Остается только удивиться тому, что Рут, которая только и мечтала о своем круге, обратила мысли еще к чему-то.
– Наверное, хорошо, – отвечаю кратко.
– Что так неопределенно? Ты что, не знаешь наверняка? – искренне удивляется она. Что мне нужно ответить? Рут восхищалась Симоной, но что она знает о причудах и капризах Симоны?
– Наверняка все хорошо, пытаюсь улучшить свой ответ.
– А почему она не с тобой?
– Не каждому удалось бы это.
– Симона обещала мне велосипед, – говорит Рут.
– Да ты что?
Что за дурацкий
– Совершенно не представляю, как мне вас благодарить! Хотя я уже придумала: ты можешь сохранить свою самую большую картину у нас здесь, у Лео и меня. Мы всегда будем рады помочь.

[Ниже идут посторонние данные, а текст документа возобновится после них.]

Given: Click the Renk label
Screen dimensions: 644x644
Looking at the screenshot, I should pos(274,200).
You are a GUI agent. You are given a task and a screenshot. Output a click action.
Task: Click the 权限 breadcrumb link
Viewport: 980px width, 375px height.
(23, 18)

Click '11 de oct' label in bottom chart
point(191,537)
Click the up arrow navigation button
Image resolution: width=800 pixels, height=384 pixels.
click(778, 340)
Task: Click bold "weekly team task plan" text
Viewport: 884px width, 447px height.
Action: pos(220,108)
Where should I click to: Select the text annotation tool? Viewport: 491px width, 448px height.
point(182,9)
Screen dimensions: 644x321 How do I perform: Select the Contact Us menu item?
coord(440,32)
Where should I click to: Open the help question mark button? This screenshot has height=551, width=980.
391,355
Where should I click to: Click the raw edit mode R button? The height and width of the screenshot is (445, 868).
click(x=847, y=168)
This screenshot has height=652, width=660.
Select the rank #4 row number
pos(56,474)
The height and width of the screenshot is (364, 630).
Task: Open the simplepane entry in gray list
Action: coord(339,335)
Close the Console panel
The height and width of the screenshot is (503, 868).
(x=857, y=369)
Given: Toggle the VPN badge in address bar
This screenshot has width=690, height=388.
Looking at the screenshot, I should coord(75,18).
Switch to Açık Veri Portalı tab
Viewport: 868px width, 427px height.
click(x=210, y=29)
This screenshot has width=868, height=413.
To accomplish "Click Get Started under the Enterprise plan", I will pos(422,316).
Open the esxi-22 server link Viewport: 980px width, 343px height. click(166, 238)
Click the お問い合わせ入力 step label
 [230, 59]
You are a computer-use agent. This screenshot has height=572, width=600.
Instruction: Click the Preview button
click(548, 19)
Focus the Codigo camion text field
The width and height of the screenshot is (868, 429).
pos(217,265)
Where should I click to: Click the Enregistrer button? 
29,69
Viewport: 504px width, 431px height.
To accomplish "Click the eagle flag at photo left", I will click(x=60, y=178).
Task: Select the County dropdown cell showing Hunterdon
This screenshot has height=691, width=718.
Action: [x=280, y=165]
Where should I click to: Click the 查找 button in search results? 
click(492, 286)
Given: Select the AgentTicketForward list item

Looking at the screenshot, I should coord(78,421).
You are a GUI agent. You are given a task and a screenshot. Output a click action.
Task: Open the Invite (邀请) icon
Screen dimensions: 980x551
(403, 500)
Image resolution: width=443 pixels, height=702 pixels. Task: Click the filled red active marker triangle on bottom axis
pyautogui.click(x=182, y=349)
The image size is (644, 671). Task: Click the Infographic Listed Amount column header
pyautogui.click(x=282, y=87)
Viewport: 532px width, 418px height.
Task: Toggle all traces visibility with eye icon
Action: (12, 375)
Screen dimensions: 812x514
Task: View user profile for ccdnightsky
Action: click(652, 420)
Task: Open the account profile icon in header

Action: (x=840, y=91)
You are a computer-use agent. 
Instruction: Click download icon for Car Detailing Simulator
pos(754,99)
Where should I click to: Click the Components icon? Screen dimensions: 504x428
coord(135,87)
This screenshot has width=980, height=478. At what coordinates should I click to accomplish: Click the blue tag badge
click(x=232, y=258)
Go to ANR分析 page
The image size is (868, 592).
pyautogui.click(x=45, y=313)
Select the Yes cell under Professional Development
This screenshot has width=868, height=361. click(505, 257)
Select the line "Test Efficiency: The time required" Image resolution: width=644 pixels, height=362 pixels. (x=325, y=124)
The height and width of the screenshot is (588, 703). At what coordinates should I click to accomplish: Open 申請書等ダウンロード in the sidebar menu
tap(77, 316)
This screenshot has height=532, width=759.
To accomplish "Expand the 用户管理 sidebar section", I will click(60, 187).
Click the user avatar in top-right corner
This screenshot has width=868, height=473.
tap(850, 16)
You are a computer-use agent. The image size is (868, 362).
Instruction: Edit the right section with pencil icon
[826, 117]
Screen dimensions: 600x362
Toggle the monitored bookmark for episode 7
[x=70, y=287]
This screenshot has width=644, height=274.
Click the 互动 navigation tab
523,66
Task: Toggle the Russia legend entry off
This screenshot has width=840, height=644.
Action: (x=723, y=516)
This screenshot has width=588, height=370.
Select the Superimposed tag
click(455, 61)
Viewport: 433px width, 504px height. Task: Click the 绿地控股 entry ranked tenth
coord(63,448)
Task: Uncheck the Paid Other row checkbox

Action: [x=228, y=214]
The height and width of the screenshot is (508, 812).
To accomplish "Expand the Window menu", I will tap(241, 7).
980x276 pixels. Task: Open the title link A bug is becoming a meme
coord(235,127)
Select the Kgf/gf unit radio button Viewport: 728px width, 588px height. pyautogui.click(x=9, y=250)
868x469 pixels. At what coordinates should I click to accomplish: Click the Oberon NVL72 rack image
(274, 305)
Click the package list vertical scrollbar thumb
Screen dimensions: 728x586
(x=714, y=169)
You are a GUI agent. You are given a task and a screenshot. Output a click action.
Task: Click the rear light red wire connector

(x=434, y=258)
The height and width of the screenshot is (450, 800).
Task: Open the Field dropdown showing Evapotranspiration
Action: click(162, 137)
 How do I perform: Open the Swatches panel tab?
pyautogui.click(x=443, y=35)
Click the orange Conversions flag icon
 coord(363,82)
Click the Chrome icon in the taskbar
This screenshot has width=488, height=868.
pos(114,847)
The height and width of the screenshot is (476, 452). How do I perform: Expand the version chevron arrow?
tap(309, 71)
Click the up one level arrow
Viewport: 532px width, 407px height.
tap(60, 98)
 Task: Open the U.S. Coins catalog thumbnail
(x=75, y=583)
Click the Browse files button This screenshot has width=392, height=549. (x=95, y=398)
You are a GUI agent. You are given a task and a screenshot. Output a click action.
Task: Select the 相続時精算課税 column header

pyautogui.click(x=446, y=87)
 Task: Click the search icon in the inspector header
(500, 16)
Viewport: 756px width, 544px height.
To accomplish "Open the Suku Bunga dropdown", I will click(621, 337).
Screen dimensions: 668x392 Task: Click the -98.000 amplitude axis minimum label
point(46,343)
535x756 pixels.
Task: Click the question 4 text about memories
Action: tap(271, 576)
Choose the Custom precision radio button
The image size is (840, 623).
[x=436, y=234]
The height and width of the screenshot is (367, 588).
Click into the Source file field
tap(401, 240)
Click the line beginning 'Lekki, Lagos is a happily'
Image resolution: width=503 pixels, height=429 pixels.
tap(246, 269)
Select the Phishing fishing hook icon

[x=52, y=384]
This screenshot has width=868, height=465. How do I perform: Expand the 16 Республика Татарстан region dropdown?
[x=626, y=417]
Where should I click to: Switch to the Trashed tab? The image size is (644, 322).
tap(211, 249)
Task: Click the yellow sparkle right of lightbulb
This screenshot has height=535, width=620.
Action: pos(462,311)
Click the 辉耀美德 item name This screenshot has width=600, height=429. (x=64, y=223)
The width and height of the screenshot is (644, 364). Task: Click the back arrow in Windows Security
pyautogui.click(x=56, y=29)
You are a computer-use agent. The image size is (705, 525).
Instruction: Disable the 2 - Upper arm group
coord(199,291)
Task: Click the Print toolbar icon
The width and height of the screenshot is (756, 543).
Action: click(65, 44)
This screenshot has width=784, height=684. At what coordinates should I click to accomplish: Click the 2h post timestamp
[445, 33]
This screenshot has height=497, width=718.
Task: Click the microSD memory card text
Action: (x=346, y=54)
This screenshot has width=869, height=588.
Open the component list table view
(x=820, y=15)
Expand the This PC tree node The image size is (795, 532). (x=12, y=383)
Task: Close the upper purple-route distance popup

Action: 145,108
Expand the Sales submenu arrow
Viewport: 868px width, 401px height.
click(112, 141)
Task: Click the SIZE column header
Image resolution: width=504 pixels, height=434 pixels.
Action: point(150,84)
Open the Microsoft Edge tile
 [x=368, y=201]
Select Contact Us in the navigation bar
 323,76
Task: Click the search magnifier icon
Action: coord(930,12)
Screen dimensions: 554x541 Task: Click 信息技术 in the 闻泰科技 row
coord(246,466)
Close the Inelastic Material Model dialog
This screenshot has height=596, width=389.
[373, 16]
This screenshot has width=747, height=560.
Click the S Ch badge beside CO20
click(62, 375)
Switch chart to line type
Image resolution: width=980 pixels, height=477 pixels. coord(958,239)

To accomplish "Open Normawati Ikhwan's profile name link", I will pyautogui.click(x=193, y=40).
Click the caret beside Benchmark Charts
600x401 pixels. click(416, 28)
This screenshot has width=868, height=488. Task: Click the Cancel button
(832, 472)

Когда, наконец, соображаю, что самая большая картина должна принадлежать мне, вне себя от радости и смущения, в каком-то порыве, целую обе руки баронессы. Затем устало опускаюсь на стул, и думаю: «Сейчас бы контрастный душ!». То горячий, то холодный, то снова горячий….
– Ты не останешься у нас? – доносится голос баронессы.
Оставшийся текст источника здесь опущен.